Survivorman Les Stroud Explains the Bigfoot Evidence
Posted Saturday, July 11, 2026
By Squatchable.com staff
So I was scrolling through YouTube the other night, looking for something new to watch, and I stumbled across this absolutely fascinating interview on the Cabana na Floresta channel. If you haven't seen it yet, you need to drop everything and go watch it right now.
Les Stroud, the guy behind Survivorman, sat down for a long conversation about why he still believes Sasquatch is real, and honestly, the way he talks about the evidence is one of the most grounded takes I've heard in a while. No hype, no sensationalism, just a guy who's been investigating this for over a decade laying out why he can't let it go.
The thing that really got me was when he talked about what he calls "the mountain of evidence." He makes this point that it's not any single piece of evidence that convinces him, it's the sheer volume of it. We're talking about reports spanning thousands of years across every habitable continent on Earth. He even brought up the Julgames, which are some of the oldest known figurative cave paintings, found in Sulawesi, Indonesia, dating back over 45,000 years. These aren't just stick figures either, they show humanoid figures with clearly non-human features that some researchers have connected to ancient Sasquatch-like encounters. When you stack that up alongside modern sightings, footprints, and hair samples, you start to see what he means about a mountain.
What I appreciated most was how he broke down the footprint evidence. He brought up the Shipton prints, discovered by mountaineer Eric Shipton back in 1951 at around 19,000 feet on the Menlung Glacier in the Himalayas. Those prints were remarkable because they showed clear dermal ridges, essentially fingerprints of the foot, which is something you don't get from a carved wooden hoax. The pressure patterns were consistent with a real, living foot pressing into snow. Then there's the Paul Freeman trackway, where researcher Paul Freeman documented over 800 individual prints in a continuous sequence in Washington's Blue Mountains. What makes that one so compelling is that the prints show variation, some show toe splaying as if gripping on slippery mud, others are more neutral. A hoaxer using a static mold would produce identical prints every time, not a realistic walking pattern.
But the part of the interview that genuinely gave me chills was when Les talked about his own personal encounter with tracks. He was filming in the Cleland area of British Columbia, left an apple out overnight, and the next morning found small tracks near where he'd been. He actually has molds of these prints. And here's the thing, he did the work to rule out his own cameraman Max. Les had made the mold before Max even arrived barefoot on the beach the next day. So either something small, maybe a juvenile, had been watching him while he was alone out there, or we're supposed to believe in some elaborate coincidence. Les isn't the type to jump to conclusions, so the fact that he still considers this evidence speaks volumes.

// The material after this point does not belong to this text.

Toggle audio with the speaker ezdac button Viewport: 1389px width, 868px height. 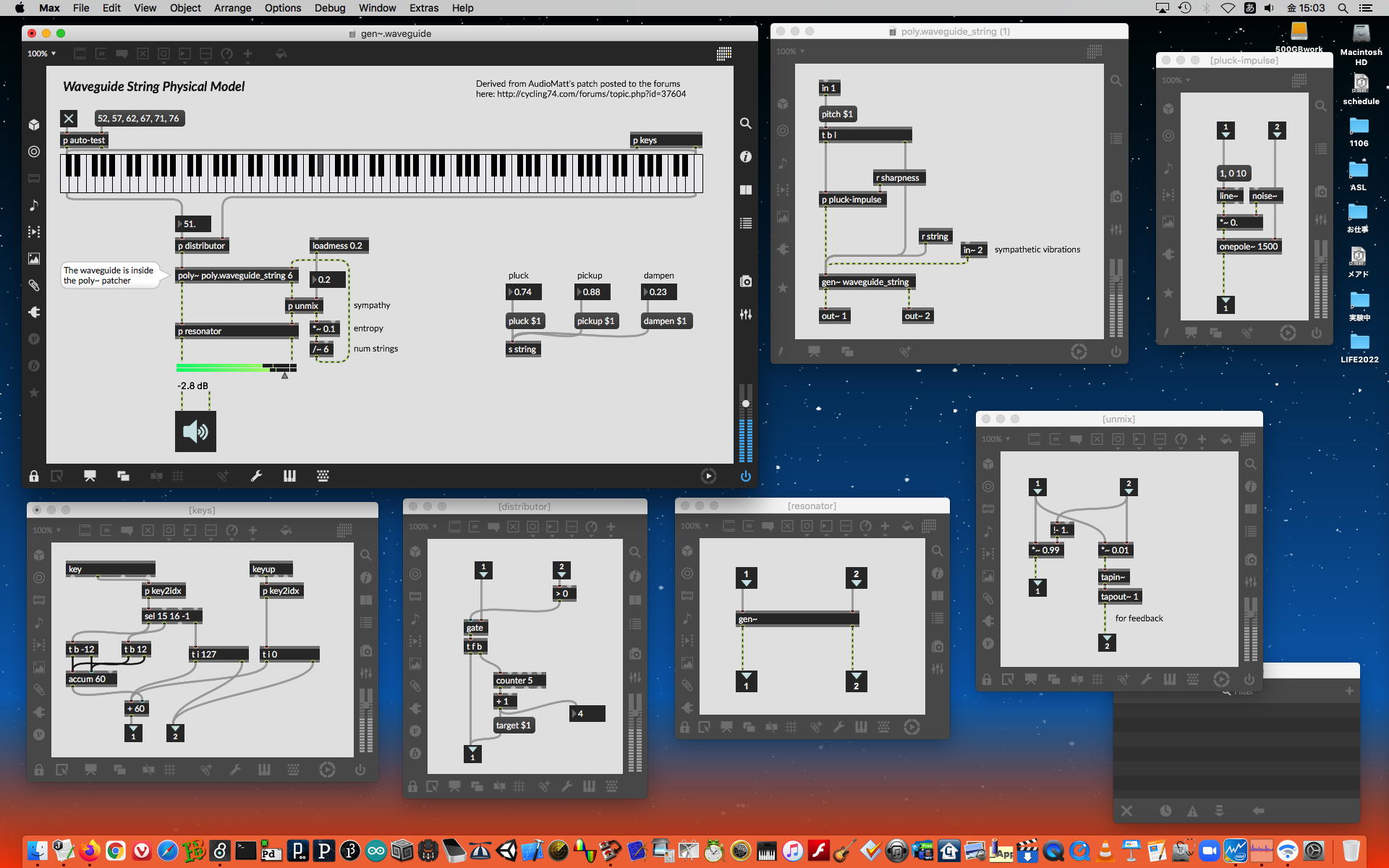coord(195,432)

He also dropped something huge toward the end of the interview. He mentioned that he had his own sighting in September 2024. He didn't go into heavy detail in this clip, but the fact that Survivorman himself, a guy who's spent decades alone in the wilderness and knows what every animal looks like, is saying he's seen one, that's massive for our community.
He also talked about how he approaches people who are skeptical or indifferent to the subject. He splits them into two groups, those who are indifferent because they genuinely think it's nonsense but would change their minds if presented with real evidence, and those who are just apathetic and wouldn't care no matter what. His goal with his work, including his YouTube channel Cabin in the Woods and his upcoming documentary, is to reach that first group. He wants to give curious people the knowledge they need so they can take the subject seriously without feeling like they're abandoning critical thinking.
He also mentioned David Paulides during the conversation, and if you know Paulides' work with Missing 411, you know how deep the rabbit hole goes when you start connecting disappearances in wilderness areas to something unexplained.
Honestly, this interview is one of those rare pieces of content that treats the subject with the seriousness it deserves. Les Stroud isn't trying to sell you anything, he's just sharing why this matters to him and why he thinks it should matter to everyone else. The full conversation goes much deeper than what I've touched on here, including some really interesting thoughts on how the word "Bigfoot" itself carries baggage that turns people off before they even hear the evidence.
Go watch it. Seriously. It's the kind of interview that reminds you why this research matters and why there are still people out there doing the work.